By Steve Scherer and David Ljunggren
OTTAWA (Reuters) -The Bank of Canada (BoC) on Wednesday held its key overnight rate at 5% and left the door open to another hike, saying it was still concerned about inflation while acknowledging an economic slowdown and a general easing of prices.
The central bank raised rates by a quarter point in both June and July to a 22-year high and has left them on hold in the three policy-setting meetings since. Inflation slowed to 3.1% in October, down from a peak of more than 8% last year, but it has remained above the bank’s 2% target for 31 months.
“Governing Council is still concerned about risks to the outlook for inflation and remains prepared to raise the policy rate further if needed,” the BoC said in an unusually curt, five-paragraph statement.
It said it wanted to see a “further and sustained easing in core inflation.”
The Canadian dollar was trading 0.3% higher at 1.3553 to the greenback, or 73.78 U.S. cents.
But the statement dropped language used in its previous policy statement, which said “progress towards price stability is slow and inflationary risks have increased.”
The BoC instead noted on Wednesday that labor market pressures had eased and growth stalled during the middle part of the year, leaving the economy no longer in excess demand.
“Higher interest rates are clearly restraining spending,” the BoC said. Oil prices are about $10 lower per barrel than it had forecast in October.
“The slowdown in the economy is reducing inflationary pressures in a broadening range of goods and services prices,” the BoC said, noting that October core inflation was at the low end of a range seen in recent months.
“It is a stay-tuned message,” said Derek Holt, vice president of capital markets economics at Scotiabank. “They are pushing back against the market pricing for rate cuts to begin as early as in the first quarter of next year.”
Money markets are betting that there could be a rate cut as early as March, and are pricing in a cut of 25 basis points by April. Governor Tiff Macklem though has said the BoC is not even thinking about easing yet because inflation is still well above target.

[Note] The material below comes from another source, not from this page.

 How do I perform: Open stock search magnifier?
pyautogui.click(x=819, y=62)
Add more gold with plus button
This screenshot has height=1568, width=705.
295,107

“The contrasting signals highlight a Governing Council that is desperately trying to keep markets from pricing in an earlier and more aggressive easing cycle,” said Simon Harvey, head of FX analysis for Monex Europe and Canada.
The BoC forecast in October that inflation would hover around 3.5% until mid-2024, before inching down to its 2% target in late 2025. Macklem last month said interest rates might be at their peak, given excess demand had vanished and weak growth was expected to persist for many months.
“The main message from the Bank is that they believe the rate hikes are truly working,” said Doug Porter, chief economist at BMO Capital Markets. “It’s pretty clear that they’re done raising interest rates and really it’s just a countdown now to when they begin trimming rates.”
Canada’s economy unexpectedly contracted at an annualized rate of 1.1% in the third quarter, avoiding a recession, but most economists forecast that upcoming mortgage renewals at higher rates will take another chunk out of growth next year.
The BoC will start cutting rates in the second quarter of 2024 as inflation and the economy slow, according to a Reuters poll published last week.
Separately on Wednesday, Canada recorded a larger-than-expected trade surplus of C$2.97 billion ($2.19 billion) in October, as exports rose marginally but imports slumped, Statistics Canada said.
The Ivey Purchasing Managers Index (PMI) on Wednesday said Canadian economic activity expanded in November at its fastest pace in seven months.